В первую очередь — именно дифференциальная диагностика между легкой черепно-мозговой травмой и более тяжелыми степенями, которые могут иметь жизнеугрожающий характер. Нужно исключить риск осложнений и своевременно оказать специализированную нейрохирургическую и хирургическую помощь.
У нас здесь есть нейрохирурги, которые участвуют в операциях. Но перед консультацией нейрохирургов пациента обычно смотрит невролог. Оцениваем состояние общее, ориентацию в пространстве, во времени, его когнитивные функции.

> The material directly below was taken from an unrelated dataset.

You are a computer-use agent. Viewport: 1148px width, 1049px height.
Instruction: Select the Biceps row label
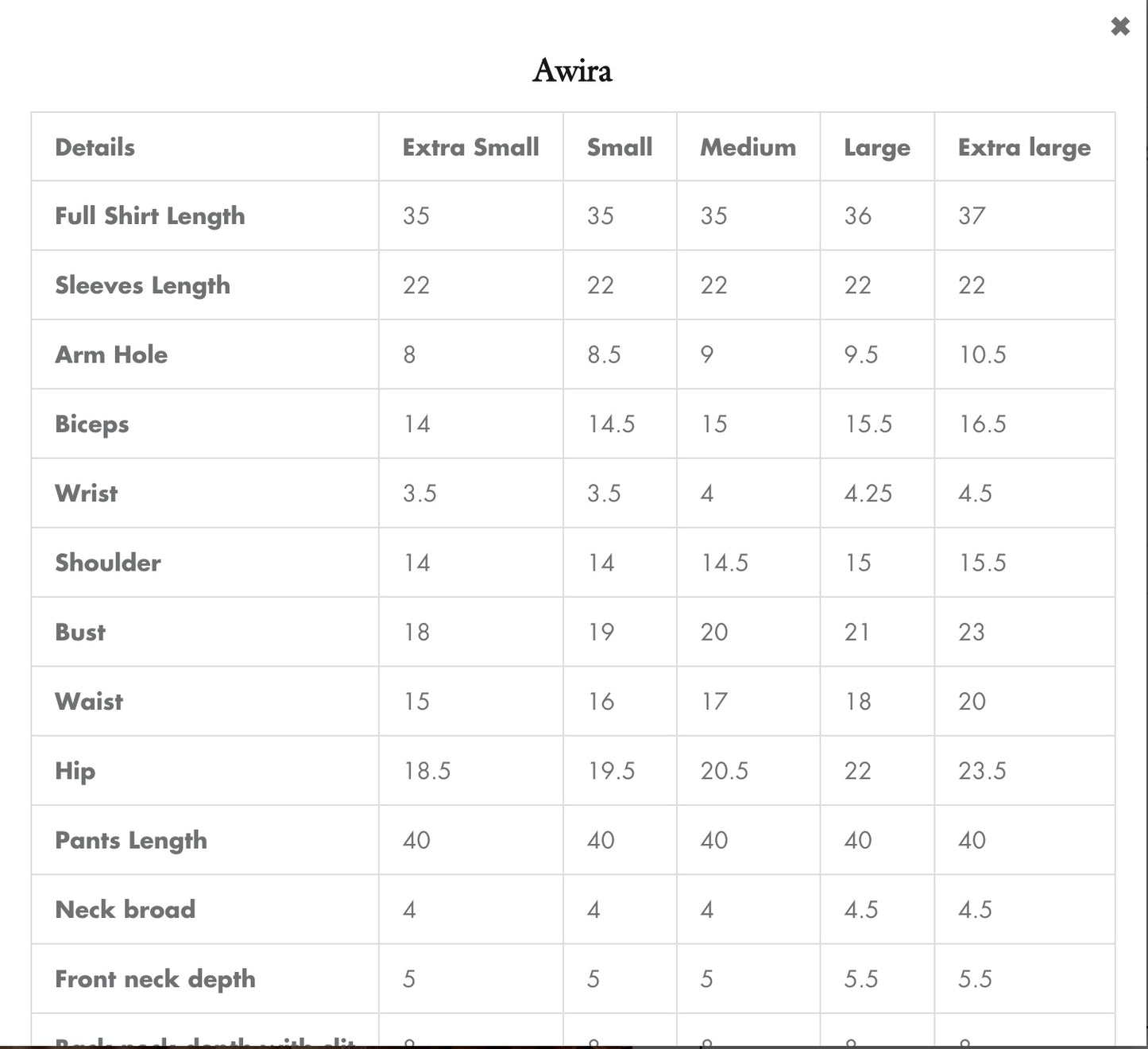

Это в первую очередь направлено на выявление возможных жизнеугрожающих состояний перед операцией. Надо четко понимать, насколько нужно стабилизировать состояние пациента перед хирургическим вмешательством.
Тяжелые случаи, так чтоб до психической патологи дошло, бывают?
Человеческая психика — вещь в принципе сложная, на состояние человека в любом моменте влияет десятки, если не сотни всяких факторов. Военный действия — это ситуация суперстресса, строго говоря, наша психика вообще на нее не рассчитана, природа такое не предусмотрела. Именно поэтому психологическая подготовка бойца — задача ничуть не менее важная, чем, например, физподготовка. А так вообще, до состояния патологии при наличии всяких неблагоприятных условий человек может дойти и в обычной мирной жизни. О таком каждый день можно прочитать в любой хронике происшествий. И еще вопрос, где это случается чаще — в боевой обстановке или на гражданке.
Командир госпиталя, где мы проводим интервью, замечает, что он не главврач, а именно командир. В его обязанности входит организация процесса оказания медпомощи. Он акцентирует внимание на том, что раненым создают условия не только для физической, но и для моральной реабилитации. Стараются обеспечить — насколько это возможно — домашнюю обстановку. Во многом ради этого максимально «огражданили» обстановку в столовой, да и меню пытаются по возможности одомашнить — салаты из свежих овощей, натуральные компоты, тот же столь удививший нас поначалу собственный квас.
А вот случаи, например, потери памяти встречались?
Потери памяти в моей практике не наблюдалась. Были пациенты с острыми реакциями на стресс в виде различных психологических или психотических проявлений. Здесь, в полевом госпитале, при оказании медпомощи в качестве психологов и психиатров мы, неврологи, по сути — первое звено.
Поэтому пациенты с острыми реакциями на стресс, с посттравматическими расстройствами и психическими, психологическими проблемами попадают к неврологу. И я провожу их сортировку. Либо дальше лечим на месте до трех суток, либо эвакуируем в специализированные лечебные заведения.
Но вообще, надо сказать, таких срывов у наших пациентов крайне мало. Тут сказывается все же, что мы же сводный медотряд ВДВ, основной контингент наших пациентов — из десантников. А десант это армейская элита, здесь служат люди хорошо подготовленные, так что они и психологически покрепче среднего уровня.